El cirujano regenerador

Eduardo Anitua, reconocido por su labor investigadora, ha revolucionado el mundo de la cirugía desde el respeto a las células

Vitoria
EDUARDO ANITUA es director del BTI Biotechnology Institute, recibió el pasado 10 de abril el premio Príncipe Felipe a la excelencia empresarial en innovación tecnológica. Era el reconocimiento a una labor investigadora que comenzó hace 18 años, cuando este doctor en Medicina y Cirugía decidió apostar por una cirugía que mimara las células y sus posibilidades para regenerar los tejidos dañados, frente a la tradicional práctica del corte y la sutura. En este tiempo, Anitua y su equipo se han convertido en un referente mundial de la implantología oral, y los avances e investigaciones que desarrollan en el ámbito de la regeneración de tejidos se perfilan como claves en la medicina del futuro.

Mientras atiende al periodista en su consulta de la capital alavesa, Eduardo Anitua Aldecoa (Vitoria, 1956) no deja de recibir las demandas de sus colaboradores, que le reclaman su opinión sobre los pacientes que llegan en busca de una solución para sus dolencias. Decidió ser médico porque siempre le había preocupado el dolor y la necesidad de aliviarlo de la mejor manera. Sobre su mesa de trabajo, el libro Piensa bien y acertarás, de Eugenio Ibarzabal, que supone una declaración de principios por parte del personaje. "Yo soy de los que creen que los pensamientos positivos son imprescindibles en esta vida", señala.

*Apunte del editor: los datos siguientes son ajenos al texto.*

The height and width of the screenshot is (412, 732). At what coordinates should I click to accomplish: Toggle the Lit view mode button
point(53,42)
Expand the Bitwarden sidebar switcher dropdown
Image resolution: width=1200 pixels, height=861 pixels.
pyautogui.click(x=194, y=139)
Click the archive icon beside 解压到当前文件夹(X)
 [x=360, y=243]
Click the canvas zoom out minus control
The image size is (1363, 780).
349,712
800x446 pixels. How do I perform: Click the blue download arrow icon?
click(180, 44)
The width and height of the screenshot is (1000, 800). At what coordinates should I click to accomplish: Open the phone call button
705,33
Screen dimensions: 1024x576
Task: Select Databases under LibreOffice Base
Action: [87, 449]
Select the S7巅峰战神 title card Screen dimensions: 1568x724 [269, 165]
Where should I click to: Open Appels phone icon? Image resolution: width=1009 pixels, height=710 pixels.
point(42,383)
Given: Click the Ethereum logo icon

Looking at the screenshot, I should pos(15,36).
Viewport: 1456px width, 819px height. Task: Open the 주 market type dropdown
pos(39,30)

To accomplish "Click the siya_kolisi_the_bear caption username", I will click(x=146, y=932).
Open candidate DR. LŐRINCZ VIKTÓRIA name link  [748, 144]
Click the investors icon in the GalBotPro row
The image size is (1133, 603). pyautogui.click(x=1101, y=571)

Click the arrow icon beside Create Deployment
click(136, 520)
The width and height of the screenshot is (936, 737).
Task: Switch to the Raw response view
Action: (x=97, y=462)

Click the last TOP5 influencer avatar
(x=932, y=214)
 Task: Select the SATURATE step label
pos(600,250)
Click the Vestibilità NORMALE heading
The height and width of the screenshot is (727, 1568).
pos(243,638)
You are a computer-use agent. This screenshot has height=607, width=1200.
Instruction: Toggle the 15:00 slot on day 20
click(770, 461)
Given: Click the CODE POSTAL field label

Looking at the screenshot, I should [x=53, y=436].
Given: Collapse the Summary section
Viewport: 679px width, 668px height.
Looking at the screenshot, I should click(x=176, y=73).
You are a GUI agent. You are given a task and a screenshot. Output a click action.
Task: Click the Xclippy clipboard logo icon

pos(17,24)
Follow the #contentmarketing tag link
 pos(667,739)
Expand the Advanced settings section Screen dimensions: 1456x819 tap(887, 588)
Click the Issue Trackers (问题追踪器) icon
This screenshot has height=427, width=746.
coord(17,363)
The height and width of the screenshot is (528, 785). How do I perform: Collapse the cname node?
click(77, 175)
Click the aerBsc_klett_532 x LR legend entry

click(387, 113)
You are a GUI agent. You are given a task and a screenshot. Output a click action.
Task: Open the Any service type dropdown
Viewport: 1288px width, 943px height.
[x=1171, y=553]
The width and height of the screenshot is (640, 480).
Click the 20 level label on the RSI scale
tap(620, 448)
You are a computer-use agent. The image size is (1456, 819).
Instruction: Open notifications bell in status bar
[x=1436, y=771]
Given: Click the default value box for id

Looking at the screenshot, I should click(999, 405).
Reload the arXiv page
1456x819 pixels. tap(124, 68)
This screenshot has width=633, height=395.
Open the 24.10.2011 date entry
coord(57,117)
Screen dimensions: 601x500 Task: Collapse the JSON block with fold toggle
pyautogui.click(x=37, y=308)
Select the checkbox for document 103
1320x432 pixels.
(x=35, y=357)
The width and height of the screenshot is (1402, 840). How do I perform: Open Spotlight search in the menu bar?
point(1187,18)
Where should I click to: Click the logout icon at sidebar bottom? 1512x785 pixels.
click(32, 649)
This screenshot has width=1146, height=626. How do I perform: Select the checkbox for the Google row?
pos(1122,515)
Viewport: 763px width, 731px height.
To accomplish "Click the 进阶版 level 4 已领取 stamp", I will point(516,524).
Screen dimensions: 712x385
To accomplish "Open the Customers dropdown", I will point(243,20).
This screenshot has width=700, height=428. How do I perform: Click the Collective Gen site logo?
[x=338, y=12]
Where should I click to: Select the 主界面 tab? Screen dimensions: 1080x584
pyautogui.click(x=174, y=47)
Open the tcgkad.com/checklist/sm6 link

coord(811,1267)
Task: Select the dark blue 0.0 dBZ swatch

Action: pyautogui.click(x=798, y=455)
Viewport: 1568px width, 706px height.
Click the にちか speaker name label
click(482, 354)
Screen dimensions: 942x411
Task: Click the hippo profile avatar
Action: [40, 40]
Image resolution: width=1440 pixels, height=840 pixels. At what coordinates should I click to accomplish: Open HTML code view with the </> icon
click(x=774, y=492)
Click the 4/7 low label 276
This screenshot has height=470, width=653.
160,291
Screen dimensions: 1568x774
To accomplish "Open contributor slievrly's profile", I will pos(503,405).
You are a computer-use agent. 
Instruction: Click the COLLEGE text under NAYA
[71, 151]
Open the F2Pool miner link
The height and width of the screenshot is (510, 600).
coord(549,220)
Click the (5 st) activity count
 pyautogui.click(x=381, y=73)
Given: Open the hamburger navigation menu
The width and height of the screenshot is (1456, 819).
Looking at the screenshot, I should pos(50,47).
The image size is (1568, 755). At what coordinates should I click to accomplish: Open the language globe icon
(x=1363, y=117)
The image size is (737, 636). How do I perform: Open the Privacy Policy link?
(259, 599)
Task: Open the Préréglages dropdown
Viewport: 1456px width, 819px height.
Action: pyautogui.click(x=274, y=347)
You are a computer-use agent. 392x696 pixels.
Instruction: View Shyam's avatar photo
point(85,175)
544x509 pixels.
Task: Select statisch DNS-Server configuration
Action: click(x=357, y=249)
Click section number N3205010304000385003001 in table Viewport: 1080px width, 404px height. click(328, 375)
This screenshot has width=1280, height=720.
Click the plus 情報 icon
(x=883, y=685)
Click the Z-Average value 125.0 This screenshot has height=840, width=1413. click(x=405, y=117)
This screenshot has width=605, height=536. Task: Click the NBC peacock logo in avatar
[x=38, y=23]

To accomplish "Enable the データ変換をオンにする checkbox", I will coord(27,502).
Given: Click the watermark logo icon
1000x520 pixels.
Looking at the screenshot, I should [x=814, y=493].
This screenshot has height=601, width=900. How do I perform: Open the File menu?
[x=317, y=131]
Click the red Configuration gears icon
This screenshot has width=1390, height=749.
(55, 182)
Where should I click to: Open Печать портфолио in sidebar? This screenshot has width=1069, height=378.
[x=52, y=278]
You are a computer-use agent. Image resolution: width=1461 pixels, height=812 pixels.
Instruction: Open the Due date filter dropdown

Esa disposición, y no podía ser otra, le acompañaba cuando en 1989 abrió las puertas de la primera sede del Biotechnology Institute (BTI), hoy ubicado en el parque tecnológico de Miñano (Álava) y con delegaciones en todo el mundo. La decisión de crearlo vino ante las dificultades con que se encontró en su trabajo cotidiano en implantología oral. "Nos empezamos a encontrar muchos pacientes que se habían quedado sin dientes y habían ido perdiendo el hueso correspondiente para colocar los implantes. Entonces vimos que necesitábamos algún apoyo biológico, empezamos a trabajar con proteínas y comenzó un camino apasionante en la investigación", resume.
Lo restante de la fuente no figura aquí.